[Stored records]
<<<<

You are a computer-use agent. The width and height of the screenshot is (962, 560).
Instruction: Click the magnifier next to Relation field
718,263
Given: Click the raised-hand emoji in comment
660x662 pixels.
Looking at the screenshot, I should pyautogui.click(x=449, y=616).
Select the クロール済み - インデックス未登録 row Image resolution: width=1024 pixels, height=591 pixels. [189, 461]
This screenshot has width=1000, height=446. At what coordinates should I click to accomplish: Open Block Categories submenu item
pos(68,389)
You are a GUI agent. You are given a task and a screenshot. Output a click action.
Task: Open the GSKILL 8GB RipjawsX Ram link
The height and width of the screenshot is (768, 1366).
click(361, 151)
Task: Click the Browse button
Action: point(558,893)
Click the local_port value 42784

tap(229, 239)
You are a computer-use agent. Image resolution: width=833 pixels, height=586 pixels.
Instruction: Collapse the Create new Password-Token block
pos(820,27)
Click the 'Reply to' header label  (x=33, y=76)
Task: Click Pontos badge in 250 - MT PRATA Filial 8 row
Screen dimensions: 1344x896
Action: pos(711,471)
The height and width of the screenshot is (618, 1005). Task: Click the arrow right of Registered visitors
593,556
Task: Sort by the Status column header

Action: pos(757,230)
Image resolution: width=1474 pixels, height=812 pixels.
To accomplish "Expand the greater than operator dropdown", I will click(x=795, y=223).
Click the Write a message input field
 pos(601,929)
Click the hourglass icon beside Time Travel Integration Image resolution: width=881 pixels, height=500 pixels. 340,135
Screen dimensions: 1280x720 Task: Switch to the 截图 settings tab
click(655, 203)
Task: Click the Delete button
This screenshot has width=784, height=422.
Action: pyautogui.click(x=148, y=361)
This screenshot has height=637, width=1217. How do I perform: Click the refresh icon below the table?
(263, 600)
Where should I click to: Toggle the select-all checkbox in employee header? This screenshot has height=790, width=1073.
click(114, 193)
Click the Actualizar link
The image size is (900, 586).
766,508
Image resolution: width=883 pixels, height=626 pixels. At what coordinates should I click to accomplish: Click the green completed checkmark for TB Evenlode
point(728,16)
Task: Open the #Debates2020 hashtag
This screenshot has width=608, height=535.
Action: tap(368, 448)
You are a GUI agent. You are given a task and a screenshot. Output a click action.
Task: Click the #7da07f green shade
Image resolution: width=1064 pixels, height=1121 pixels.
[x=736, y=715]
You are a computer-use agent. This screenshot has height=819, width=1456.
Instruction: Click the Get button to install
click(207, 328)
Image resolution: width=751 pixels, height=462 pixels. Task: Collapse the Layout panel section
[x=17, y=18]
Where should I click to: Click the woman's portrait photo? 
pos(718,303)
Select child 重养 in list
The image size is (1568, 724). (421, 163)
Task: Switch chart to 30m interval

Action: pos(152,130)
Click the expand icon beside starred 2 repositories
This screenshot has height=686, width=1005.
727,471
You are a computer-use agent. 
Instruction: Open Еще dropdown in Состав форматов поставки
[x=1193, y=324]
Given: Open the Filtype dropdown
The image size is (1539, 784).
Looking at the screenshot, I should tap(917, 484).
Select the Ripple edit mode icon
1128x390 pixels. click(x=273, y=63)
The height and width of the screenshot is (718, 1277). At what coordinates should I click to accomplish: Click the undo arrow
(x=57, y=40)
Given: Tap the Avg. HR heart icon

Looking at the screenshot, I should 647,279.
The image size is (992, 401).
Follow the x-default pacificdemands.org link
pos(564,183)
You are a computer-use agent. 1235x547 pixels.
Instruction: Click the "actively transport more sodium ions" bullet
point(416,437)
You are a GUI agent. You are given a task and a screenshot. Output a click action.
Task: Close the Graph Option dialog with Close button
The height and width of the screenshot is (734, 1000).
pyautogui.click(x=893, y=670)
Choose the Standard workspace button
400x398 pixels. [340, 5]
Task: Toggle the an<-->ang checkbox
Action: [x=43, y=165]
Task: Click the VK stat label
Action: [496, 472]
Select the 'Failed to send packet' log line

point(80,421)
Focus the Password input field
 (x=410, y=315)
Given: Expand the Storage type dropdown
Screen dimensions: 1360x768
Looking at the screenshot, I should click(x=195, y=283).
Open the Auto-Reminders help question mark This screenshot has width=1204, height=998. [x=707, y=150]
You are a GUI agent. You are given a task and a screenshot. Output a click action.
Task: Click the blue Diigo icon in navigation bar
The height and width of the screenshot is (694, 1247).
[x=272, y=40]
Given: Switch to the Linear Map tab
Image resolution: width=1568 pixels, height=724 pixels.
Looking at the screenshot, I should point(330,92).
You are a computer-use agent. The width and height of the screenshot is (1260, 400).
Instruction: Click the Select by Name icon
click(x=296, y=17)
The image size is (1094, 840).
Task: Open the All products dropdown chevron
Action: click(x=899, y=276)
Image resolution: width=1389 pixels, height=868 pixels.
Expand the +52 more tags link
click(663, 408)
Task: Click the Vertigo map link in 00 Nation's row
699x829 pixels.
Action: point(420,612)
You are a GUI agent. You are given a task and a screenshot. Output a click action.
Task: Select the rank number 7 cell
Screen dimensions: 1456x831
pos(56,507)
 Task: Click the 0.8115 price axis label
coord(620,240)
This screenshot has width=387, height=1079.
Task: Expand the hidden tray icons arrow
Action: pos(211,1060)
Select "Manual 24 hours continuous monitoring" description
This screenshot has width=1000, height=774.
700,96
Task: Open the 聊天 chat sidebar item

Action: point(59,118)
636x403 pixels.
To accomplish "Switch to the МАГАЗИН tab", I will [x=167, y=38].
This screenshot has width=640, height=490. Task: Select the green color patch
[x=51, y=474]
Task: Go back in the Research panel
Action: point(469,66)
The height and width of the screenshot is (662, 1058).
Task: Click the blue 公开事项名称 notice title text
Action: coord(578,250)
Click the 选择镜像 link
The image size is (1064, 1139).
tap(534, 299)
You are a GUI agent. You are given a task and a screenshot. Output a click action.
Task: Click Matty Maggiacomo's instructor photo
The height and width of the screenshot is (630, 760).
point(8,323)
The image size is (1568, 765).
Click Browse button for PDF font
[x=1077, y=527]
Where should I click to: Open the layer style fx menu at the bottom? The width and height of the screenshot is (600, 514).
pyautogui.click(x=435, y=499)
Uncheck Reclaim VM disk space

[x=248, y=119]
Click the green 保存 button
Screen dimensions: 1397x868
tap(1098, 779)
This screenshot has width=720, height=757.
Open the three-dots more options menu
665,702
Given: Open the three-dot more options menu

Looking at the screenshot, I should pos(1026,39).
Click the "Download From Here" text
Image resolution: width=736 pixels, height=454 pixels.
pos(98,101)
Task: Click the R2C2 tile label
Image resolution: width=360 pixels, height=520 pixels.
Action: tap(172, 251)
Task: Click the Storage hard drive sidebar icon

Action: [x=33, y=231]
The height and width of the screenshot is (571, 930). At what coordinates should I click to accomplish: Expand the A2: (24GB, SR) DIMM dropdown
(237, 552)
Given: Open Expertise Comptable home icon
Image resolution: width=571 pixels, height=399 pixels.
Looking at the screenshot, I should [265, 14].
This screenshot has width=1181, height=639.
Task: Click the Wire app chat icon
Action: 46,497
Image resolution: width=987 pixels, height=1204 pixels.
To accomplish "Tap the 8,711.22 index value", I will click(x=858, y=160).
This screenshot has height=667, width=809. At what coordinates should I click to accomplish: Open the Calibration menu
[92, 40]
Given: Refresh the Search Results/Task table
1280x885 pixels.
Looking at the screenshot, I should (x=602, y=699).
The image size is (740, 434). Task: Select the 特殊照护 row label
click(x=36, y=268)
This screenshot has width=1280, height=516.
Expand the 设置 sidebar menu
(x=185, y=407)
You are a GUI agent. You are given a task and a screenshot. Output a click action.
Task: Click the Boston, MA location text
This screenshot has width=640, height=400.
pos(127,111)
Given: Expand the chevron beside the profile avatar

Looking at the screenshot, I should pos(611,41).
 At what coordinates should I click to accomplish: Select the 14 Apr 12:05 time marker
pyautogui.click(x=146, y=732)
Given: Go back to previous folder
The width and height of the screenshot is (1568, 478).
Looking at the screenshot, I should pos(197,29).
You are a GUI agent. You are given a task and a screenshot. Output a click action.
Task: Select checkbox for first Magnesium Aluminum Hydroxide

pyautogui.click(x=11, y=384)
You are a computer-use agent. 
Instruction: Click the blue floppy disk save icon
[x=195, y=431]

>>>>

Each line from the one that contains "Given: Open the three-dot more options menu" to the end of the data should be set down exactly, both ends included.

Given: Open the three-dot more options menu

Looking at the screenshot, I should pos(1026,39).
Click the "Download From Here" text
Image resolution: width=736 pixels, height=454 pixels.
pos(98,101)
Task: Click the R2C2 tile label
Image resolution: width=360 pixels, height=520 pixels.
Action: tap(172, 251)
Task: Click the Storage hard drive sidebar icon

Action: [x=33, y=231]
The height and width of the screenshot is (571, 930). At what coordinates should I click to accomplish: Expand the A2: (24GB, SR) DIMM dropdown
(237, 552)
Given: Open Expertise Comptable home icon
Image resolution: width=571 pixels, height=399 pixels.
Looking at the screenshot, I should [265, 14].
This screenshot has width=1181, height=639.
Task: Click the Wire app chat icon
Action: 46,497
Image resolution: width=987 pixels, height=1204 pixels.
To accomplish "Tap the 8,711.22 index value", I will click(x=858, y=160).
This screenshot has height=667, width=809. At what coordinates should I click to accomplish: Open the Calibration menu
[92, 40]
Given: Refresh the Search Results/Task table
1280x885 pixels.
Looking at the screenshot, I should (x=602, y=699).
The image size is (740, 434). Task: Select the 特殊照护 row label
click(x=36, y=268)
This screenshot has width=1280, height=516.
Expand the 设置 sidebar menu
(x=185, y=407)
You are a GUI agent. You are given a task and a screenshot. Output a click action.
Task: Click the Boston, MA location text
This screenshot has width=640, height=400.
pos(127,111)
Given: Expand the chevron beside the profile avatar

Looking at the screenshot, I should pos(611,41).
 At what coordinates should I click to accomplish: Select the 14 Apr 12:05 time marker
pyautogui.click(x=146, y=732)
Given: Go back to previous folder
The width and height of the screenshot is (1568, 478).
Looking at the screenshot, I should pos(197,29).
You are a GUI agent. You are given a task and a screenshot. Output a click action.
Task: Select checkbox for first Magnesium Aluminum Hydroxide

pyautogui.click(x=11, y=384)
You are a computer-use agent. 
Instruction: Click the blue floppy disk save icon
[x=195, y=431]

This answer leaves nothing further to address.